It facilitates visual and mathematical comparisons between dose-response curve for different agents or for different responses to a single agent.
Log-dose plots usually provide a more linear representation of data.
Q. What is a quantal or all-or-none dose-response relationship?
Quantal dose-response relationship is one involving an all-or-none response i.e. on increasing the dose of a compound, the response is either produced or not. This relationship is seen with certain responses that follows all-or-non phenomenon and can’t be graded e.g. death.
Explanation: In toxicology, quantal dose-response relationship is extensively used for the calculation of lethal dose because in it we observe only mortality. The quantal dose-response relationship is always seen in a population because the assumption is made that individual responds to maximal possible or not at all.
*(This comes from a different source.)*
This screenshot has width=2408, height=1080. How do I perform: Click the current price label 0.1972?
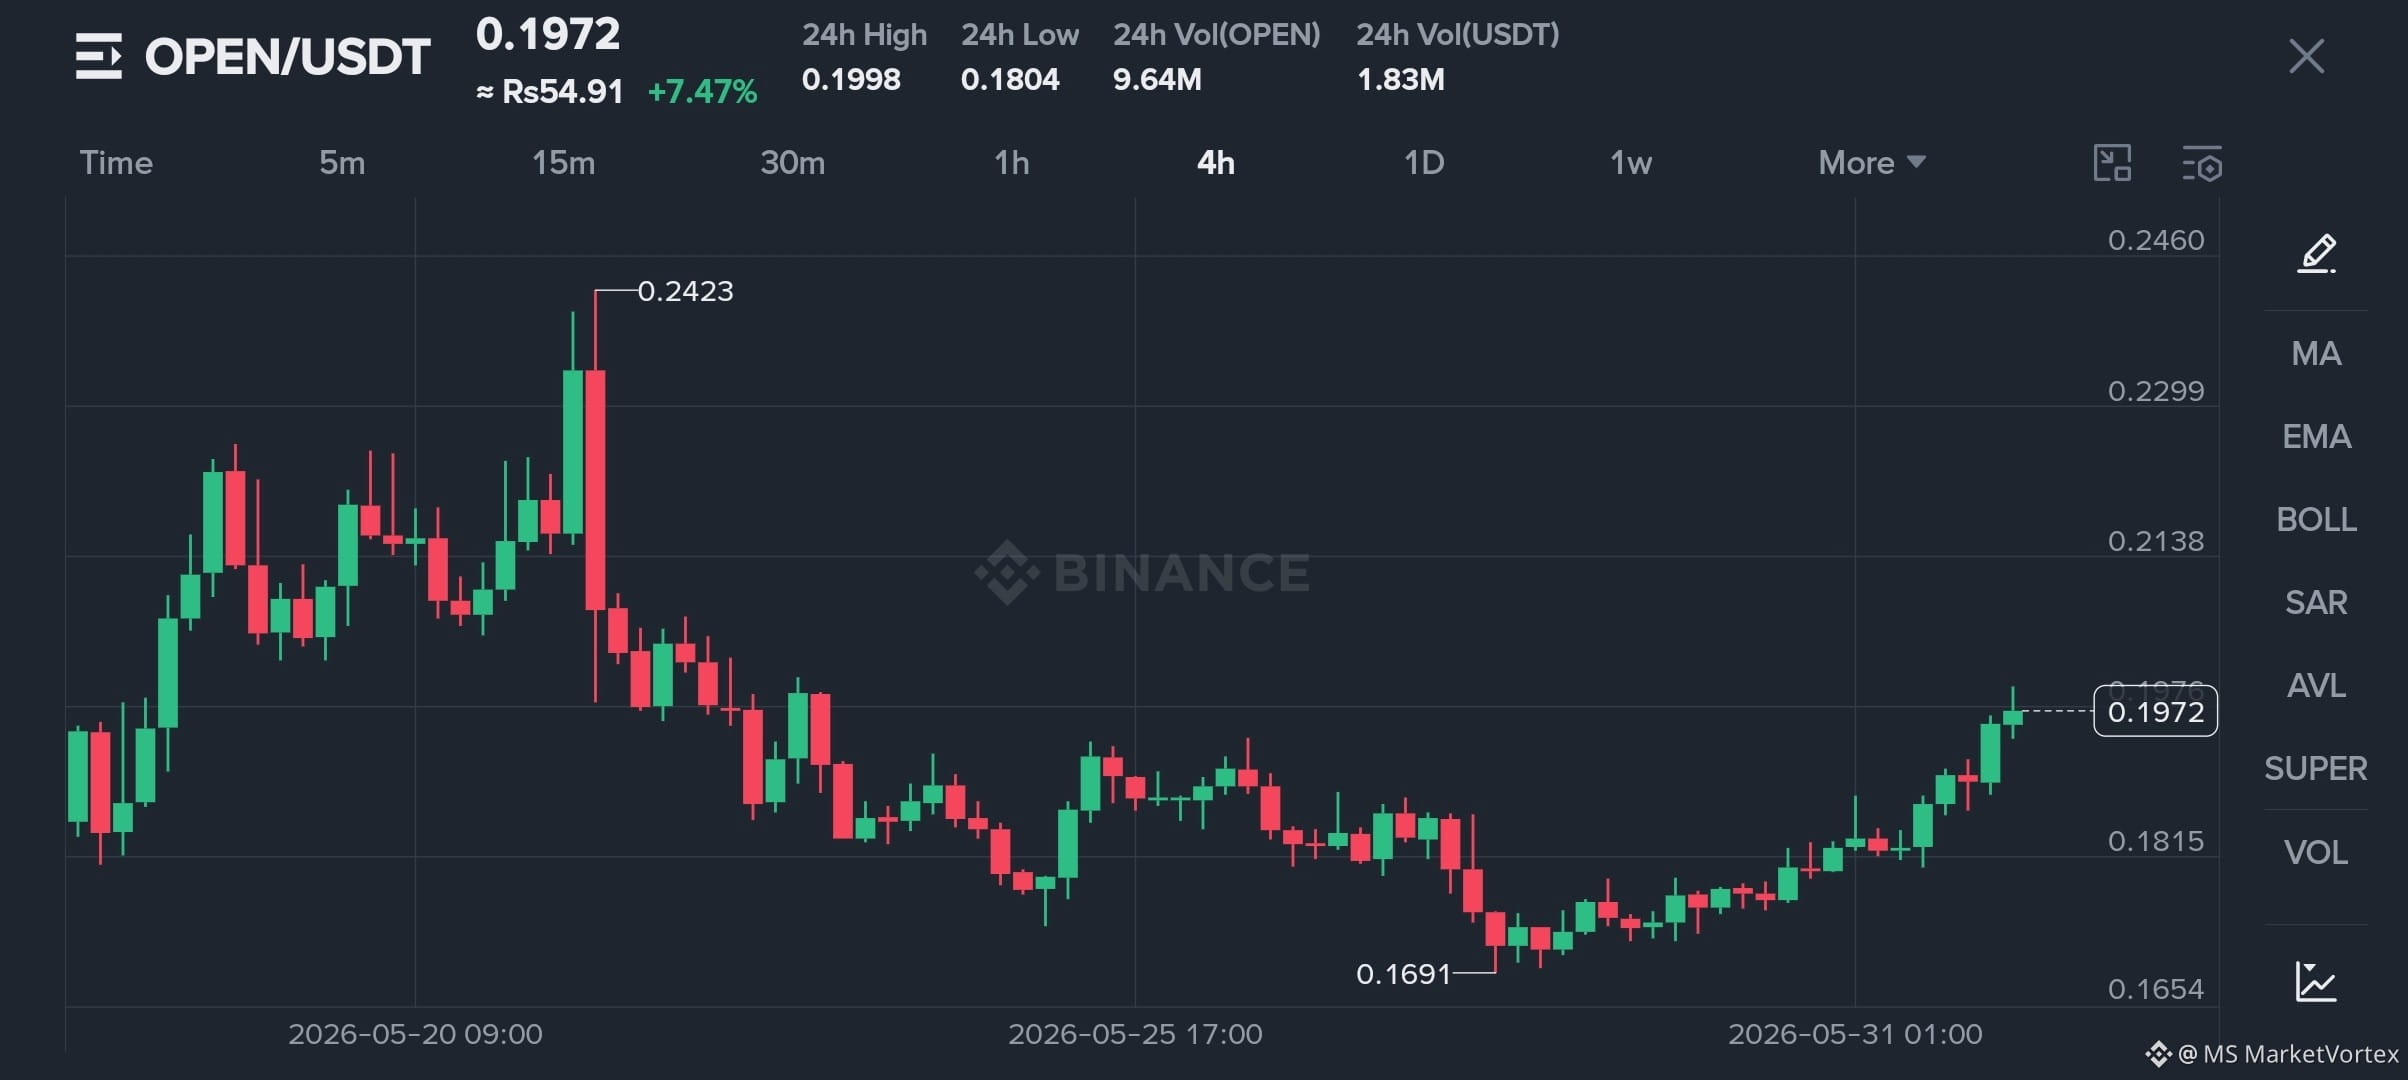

Both are graphs from the same set of experimental data. The log-dose scale results in a more linear representation of the data, and is more desirable since we will use the linear, portion of the curve (from approximately 16 to 84%) to calculate toxic potency.
Expanation
The graph of a quantal dose-response relationship does not show the intensity of effect, but rather the frequency with which any dose produces the all-or-none phenomenon. A widely used statistical approach for estimating the response of a population to a toxic exposure is the “Effective Dose” (ED) or “Lethal Dose” (LD). Generally, the mid-point, or 50 %, response level is used, giving rise to the“ED50 ” or LD50 value. However, any response level, such as an ED01, ED10 or ED30 or LD01, LD10 or LD30 could be chosen. A graphical representation of an approximate ED50 is shown in Fig 1.20. Please note that these responses may be mortality (LD) or effective dose (ED).
Q. What is the shape of quantal dose-response curve?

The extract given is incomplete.